Copyright | (c) Nils Alex 2020 |
---|---|
License | MIT |
Maintainer | nils.alex@fau.de |
Safe Haskell | None |
Language | Haskell2010 |
Linear tensor equations.
Synopsis
- type Equation a = IntMap a
- tensorToEquations :: Integral a => T (Poly Rational) -> [Equation a]
- equationFromRational :: forall a. Integral a => Poly Rational -> Equation a
- equationsToSparseMat :: [Equation a] -> [((Int, Int), a)]
- equationsToMat :: Integral a => [Equation a] -> [[a]]
- tensorsToSparseMat :: Integral a => [T (Poly Rational)] -> [((Int, Int), a)]
- tensorsToMat :: Integral a => [T (Poly Rational)] -> [[a]]
- systemRank :: [T (Poly Rational)] -> Int
- type Solution = IntMap (Poly Rational)
- fromRref :: Matrix Z -> Solution
- fromRrefRev :: Matrix Z -> Solution
- fromRow :: forall a. Integral a => [a] -> Maybe (Int, Poly Rational)
- fromRowRev :: forall a. Integral a => [a] -> Maybe (Int, Poly Rational)
- applySolution :: Solution -> Poly Rational -> Poly Rational
- solveTensor :: Solution -> T (Poly Rational) -> T (Poly Rational)
- solveSystem :: [T (Poly Rational)] -> [T (Poly Rational)] -> [T (Poly Rational)]
- redefineIndets :: [T (Poly v)] -> [T (Poly v)]
Documentation
type Equation a = IntMap a Source #
A linear equation is a mapping from variable indices to coefficients
tensorToEquations :: Integral a => T (Poly Rational) -> [Equation a] Source #
Extract linear equations from tensor components. The equations are normalized, sorted, and made unique.
equationFromRational :: forall a. Integral a => Poly Rational -> Equation a Source #
Extract linear equation with integral coefficients from polynomial
tensor component with rational coefficients.
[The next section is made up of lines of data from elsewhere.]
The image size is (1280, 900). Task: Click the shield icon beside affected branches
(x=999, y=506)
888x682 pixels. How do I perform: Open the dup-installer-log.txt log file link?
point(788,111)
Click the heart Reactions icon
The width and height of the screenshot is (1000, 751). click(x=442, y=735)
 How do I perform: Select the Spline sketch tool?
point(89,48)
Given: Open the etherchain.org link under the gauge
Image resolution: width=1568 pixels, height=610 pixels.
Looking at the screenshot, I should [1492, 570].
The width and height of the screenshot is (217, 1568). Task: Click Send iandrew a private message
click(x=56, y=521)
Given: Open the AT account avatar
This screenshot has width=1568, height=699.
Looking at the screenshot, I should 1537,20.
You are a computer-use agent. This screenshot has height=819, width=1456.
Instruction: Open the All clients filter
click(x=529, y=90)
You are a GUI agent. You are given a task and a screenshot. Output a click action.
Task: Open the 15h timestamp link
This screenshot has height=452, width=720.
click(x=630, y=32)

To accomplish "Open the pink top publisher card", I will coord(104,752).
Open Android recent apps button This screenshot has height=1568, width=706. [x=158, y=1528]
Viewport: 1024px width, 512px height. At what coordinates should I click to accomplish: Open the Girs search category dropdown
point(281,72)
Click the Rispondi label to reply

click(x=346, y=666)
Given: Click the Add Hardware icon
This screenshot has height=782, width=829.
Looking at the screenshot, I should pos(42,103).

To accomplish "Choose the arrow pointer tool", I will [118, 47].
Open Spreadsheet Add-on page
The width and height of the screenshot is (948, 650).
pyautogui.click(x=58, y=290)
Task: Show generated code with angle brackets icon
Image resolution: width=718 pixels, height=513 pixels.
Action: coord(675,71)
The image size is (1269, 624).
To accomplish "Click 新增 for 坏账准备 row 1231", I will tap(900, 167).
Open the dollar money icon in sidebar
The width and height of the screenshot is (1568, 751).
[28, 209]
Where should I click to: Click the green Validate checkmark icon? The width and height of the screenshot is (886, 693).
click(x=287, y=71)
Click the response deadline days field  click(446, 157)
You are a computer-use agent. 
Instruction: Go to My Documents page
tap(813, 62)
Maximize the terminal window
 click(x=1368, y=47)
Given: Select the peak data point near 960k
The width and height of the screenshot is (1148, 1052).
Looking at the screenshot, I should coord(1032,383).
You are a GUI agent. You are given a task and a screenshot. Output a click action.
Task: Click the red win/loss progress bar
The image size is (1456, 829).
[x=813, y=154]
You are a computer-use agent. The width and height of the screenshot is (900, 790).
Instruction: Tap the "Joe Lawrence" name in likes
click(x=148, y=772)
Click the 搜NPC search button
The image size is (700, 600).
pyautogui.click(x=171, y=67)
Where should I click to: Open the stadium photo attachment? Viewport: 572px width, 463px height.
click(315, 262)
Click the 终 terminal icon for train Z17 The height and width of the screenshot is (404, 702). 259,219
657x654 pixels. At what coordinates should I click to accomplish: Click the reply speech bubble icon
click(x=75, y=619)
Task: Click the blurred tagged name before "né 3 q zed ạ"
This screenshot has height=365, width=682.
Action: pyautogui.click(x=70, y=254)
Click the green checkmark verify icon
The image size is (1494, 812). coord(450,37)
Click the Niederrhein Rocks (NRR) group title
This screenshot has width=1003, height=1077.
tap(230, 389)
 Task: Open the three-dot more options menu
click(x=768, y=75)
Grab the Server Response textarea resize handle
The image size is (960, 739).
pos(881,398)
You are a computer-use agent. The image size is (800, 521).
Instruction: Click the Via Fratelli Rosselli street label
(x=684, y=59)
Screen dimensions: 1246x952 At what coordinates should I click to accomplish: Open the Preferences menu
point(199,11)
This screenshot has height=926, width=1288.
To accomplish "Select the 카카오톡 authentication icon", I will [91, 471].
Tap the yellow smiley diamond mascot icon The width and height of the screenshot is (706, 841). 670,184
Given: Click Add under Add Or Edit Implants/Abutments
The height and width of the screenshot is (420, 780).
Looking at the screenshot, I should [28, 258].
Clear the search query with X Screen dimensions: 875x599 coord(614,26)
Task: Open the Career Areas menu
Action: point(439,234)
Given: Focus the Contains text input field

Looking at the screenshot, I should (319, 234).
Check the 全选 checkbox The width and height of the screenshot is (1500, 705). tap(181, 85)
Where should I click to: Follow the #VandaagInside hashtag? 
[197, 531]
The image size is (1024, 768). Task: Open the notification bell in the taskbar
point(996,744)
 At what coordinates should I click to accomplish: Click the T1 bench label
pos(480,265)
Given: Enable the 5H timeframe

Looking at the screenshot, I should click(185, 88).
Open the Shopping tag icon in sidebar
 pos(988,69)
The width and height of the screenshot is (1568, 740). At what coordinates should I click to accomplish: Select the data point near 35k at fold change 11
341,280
Made made integral by multiplying with the lcm
of all denominators.
equationsToSparseMat :: [Equation a] -> [((Int, Int), a)] Source #
Convert list of equations to sparse matrix representation of the linear system.
equationsToMat :: Integral a => [Equation a] -> [[a]] Source #
Convert list of equations to dense matrix representation of the linear system.
tensorsToSparseMat :: Integral a => [T (Poly Rational)] -> [((Int, Int), a)] Source #
Extract sparse matrix representation for the linear system given by a list of existentially quantified tensors with polynomial values.
tensorsToMat :: Integral a => [T (Poly Rational)] -> [[a]] Source #
Extract dense matrix representation for the linear system given by a list of existentially quantified tensors with polynomial values.
systemRank :: [T (Poly Rational)] -> Int Source #
Rank of the linear system given by a list of existentially quantified tensors with polynomial values.
fromRref :: Matrix Z -> Solution Source #
Read substitution rules from reduced row echelon form of a linear system.
fromRow :: forall a. Integral a => [a] -> Maybe (Int, Poly Rational) Source #
Read single substitution rule from single row of reduced row echelon form.
applySolution :: Solution -> Poly Rational -> Poly Rational Source #
Apply substitution rules to tensor component.
solveTensor :: Solution -> T (Poly Rational) -> T (Poly Rational) Source #
Apply substitution rules to all components of a tensor.